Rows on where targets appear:
****************
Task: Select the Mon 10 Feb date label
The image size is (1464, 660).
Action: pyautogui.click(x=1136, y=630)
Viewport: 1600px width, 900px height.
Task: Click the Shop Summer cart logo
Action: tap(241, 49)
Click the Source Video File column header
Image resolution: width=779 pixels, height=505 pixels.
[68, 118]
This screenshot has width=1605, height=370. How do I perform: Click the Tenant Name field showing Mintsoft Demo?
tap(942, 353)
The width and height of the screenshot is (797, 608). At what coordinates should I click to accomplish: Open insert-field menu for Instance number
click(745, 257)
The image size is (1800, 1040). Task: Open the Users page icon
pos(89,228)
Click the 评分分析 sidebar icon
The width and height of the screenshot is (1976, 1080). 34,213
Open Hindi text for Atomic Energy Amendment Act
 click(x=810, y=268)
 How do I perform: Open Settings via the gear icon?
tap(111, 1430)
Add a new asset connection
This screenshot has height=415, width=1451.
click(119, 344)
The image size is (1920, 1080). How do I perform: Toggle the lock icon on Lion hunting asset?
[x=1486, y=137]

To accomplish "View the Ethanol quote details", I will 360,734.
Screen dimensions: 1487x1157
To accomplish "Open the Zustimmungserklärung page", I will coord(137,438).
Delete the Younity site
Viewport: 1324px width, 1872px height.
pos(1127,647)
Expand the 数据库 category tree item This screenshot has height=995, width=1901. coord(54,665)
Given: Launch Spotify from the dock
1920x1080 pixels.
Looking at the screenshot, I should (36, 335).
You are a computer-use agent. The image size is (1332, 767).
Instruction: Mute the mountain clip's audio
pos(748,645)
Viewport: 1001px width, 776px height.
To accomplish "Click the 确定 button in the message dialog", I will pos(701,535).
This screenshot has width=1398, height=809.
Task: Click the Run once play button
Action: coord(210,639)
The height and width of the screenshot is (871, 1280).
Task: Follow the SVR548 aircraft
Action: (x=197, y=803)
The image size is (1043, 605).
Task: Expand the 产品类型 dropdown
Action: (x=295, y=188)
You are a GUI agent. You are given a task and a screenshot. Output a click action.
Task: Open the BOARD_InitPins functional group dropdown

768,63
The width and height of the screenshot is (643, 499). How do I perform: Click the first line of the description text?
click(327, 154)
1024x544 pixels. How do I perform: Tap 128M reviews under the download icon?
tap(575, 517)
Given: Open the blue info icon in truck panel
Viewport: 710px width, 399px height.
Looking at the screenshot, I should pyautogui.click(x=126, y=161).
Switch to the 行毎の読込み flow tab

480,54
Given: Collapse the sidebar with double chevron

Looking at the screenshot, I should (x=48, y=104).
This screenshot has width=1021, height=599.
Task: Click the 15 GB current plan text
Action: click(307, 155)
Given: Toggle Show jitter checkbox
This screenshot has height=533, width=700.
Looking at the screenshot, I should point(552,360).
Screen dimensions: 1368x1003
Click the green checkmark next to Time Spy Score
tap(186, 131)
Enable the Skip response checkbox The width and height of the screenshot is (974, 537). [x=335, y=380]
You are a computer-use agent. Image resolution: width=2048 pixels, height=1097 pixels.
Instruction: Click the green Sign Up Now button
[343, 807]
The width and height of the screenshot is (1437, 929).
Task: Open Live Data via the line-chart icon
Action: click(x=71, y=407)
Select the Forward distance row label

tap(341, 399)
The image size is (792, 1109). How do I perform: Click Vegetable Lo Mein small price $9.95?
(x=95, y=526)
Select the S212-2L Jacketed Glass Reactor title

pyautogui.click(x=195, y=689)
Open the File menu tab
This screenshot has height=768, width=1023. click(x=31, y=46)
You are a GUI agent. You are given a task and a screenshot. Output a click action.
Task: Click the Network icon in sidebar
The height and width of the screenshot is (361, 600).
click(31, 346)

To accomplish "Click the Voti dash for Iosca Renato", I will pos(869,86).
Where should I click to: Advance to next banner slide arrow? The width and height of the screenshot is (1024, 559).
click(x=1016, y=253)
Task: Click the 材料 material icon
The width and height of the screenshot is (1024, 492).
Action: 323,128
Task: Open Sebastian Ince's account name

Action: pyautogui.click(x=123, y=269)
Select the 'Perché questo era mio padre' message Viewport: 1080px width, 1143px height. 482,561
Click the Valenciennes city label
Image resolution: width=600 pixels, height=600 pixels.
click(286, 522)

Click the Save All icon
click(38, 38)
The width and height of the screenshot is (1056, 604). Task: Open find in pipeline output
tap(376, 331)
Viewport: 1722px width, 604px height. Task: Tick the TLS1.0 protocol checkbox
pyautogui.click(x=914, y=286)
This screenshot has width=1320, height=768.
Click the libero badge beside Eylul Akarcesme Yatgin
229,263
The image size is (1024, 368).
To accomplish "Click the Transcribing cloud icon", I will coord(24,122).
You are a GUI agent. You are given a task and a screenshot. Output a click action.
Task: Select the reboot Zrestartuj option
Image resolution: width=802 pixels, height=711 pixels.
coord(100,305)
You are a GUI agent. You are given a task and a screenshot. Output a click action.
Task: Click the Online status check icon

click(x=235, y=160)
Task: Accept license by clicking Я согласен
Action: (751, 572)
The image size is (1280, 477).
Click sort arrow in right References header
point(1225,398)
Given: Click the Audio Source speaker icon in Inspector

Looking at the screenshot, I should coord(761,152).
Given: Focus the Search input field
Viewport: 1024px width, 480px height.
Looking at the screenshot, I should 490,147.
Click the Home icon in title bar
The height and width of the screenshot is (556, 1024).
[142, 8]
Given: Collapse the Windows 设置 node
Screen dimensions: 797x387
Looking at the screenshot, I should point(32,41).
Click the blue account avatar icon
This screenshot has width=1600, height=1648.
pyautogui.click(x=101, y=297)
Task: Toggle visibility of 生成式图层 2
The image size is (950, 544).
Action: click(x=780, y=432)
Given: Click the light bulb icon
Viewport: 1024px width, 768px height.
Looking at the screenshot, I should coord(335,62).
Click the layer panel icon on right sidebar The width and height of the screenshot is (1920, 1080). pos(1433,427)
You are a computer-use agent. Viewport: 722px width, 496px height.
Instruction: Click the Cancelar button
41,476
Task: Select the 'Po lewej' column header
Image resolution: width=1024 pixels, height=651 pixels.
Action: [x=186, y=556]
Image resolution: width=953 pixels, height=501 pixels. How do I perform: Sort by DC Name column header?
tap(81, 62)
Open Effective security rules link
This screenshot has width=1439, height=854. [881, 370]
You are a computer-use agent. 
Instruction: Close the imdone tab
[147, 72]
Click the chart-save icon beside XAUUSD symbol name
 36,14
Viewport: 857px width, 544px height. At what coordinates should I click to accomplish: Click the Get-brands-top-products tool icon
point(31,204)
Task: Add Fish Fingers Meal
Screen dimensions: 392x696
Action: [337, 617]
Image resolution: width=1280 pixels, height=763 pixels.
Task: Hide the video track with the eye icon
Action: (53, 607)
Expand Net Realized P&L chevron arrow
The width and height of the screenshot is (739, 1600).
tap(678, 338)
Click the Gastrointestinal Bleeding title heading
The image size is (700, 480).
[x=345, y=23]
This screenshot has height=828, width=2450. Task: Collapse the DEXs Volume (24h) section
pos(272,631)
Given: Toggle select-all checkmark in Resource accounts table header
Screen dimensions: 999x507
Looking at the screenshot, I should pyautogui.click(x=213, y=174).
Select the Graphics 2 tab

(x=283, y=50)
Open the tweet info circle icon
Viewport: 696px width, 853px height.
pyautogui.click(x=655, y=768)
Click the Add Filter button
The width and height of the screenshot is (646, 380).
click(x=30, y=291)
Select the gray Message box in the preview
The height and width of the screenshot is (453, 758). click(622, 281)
****************
**Request**
Reproduce the data verbatim from the line with "You are a computer-use agent. Image" up to and including the line with "Action: pyautogui.click(x=123, y=269)".

**Response below**
You are a computer-use agent. Image resolution: width=2048 pixels, height=1097 pixels.
Instruction: Click the green Sign Up Now button
[343, 807]
The width and height of the screenshot is (1437, 929).
Task: Open Live Data via the line-chart icon
Action: click(x=71, y=407)
Select the Forward distance row label

tap(341, 399)
The image size is (792, 1109). How do I perform: Click Vegetable Lo Mein small price $9.95?
(x=95, y=526)
Select the S212-2L Jacketed Glass Reactor title

pyautogui.click(x=195, y=689)
Open the File menu tab
This screenshot has height=768, width=1023. click(x=31, y=46)
You are a GUI agent. You are given a task and a screenshot. Output a click action.
Task: Click the Network icon in sidebar
The height and width of the screenshot is (361, 600).
click(31, 346)

To accomplish "Click the Voti dash for Iosca Renato", I will pos(869,86).
Where should I click to: Advance to next banner slide arrow? The width and height of the screenshot is (1024, 559).
click(x=1016, y=253)
Task: Click the 材料 material icon
The width and height of the screenshot is (1024, 492).
Action: 323,128
Task: Open Sebastian Ince's account name

Action: pyautogui.click(x=123, y=269)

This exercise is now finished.